Goal of the exercise
Starting at the first entry, print everything through the last exactly.

Provided entries

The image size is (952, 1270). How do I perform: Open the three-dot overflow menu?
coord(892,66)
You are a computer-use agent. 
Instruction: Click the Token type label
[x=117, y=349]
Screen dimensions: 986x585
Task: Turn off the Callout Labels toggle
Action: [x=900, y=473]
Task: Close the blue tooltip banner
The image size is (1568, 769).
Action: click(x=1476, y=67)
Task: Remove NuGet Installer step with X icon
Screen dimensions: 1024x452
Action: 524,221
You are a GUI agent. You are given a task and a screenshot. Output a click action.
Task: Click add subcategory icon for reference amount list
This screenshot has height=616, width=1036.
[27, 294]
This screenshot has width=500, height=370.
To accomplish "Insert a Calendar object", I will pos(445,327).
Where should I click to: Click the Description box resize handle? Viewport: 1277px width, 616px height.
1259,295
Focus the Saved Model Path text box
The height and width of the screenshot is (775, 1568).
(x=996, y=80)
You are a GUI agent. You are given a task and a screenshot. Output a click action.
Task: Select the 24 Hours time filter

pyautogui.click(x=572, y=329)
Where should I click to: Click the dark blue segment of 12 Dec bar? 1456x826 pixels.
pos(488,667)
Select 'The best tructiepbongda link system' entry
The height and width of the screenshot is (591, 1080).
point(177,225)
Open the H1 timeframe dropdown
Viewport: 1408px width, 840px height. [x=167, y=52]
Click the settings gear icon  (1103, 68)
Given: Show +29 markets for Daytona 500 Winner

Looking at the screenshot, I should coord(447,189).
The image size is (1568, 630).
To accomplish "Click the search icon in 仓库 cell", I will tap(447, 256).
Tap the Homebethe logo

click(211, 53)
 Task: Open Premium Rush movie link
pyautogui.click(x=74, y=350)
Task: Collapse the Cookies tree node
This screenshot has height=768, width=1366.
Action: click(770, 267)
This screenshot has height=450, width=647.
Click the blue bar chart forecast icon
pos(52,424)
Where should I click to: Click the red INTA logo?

Task result
The image size is (952, 1270). How do I perform: Open the three-dot overflow menu?
coord(892,66)
You are a computer-use agent. 
Instruction: Click the Token type label
[x=117, y=349]
Screen dimensions: 986x585
Task: Turn off the Callout Labels toggle
Action: [x=900, y=473]
Task: Close the blue tooltip banner
The image size is (1568, 769).
Action: click(x=1476, y=67)
Task: Remove NuGet Installer step with X icon
Screen dimensions: 1024x452
Action: 524,221
You are a GUI agent. You are given a task and a screenshot. Output a click action.
Task: Click add subcategory icon for reference amount list
This screenshot has height=616, width=1036.
[27, 294]
This screenshot has width=500, height=370.
To accomplish "Insert a Calendar object", I will pos(445,327).
Where should I click to: Click the Description box resize handle? Viewport: 1277px width, 616px height.
1259,295
Focus the Saved Model Path text box
The height and width of the screenshot is (775, 1568).
(x=996, y=80)
You are a GUI agent. You are given a task and a screenshot. Output a click action.
Task: Select the 24 Hours time filter

pyautogui.click(x=572, y=329)
Where should I click to: Click the dark blue segment of 12 Dec bar? 1456x826 pixels.
pos(488,667)
Select 'The best tructiepbongda link system' entry
The height and width of the screenshot is (591, 1080).
point(177,225)
Open the H1 timeframe dropdown
Viewport: 1408px width, 840px height. [x=167, y=52]
Click the settings gear icon  (1103, 68)
Given: Show +29 markets for Daytona 500 Winner

Looking at the screenshot, I should coord(447,189).
The image size is (1568, 630).
To accomplish "Click the search icon in 仓库 cell", I will tap(447, 256).
Tap the Homebethe logo

click(211, 53)
 Task: Open Premium Rush movie link
pyautogui.click(x=74, y=350)
Task: Collapse the Cookies tree node
This screenshot has height=768, width=1366.
Action: click(770, 267)
This screenshot has height=450, width=647.
Click the blue bar chart forecast icon
pos(52,424)
Where should I click to: Click the red INTA logo?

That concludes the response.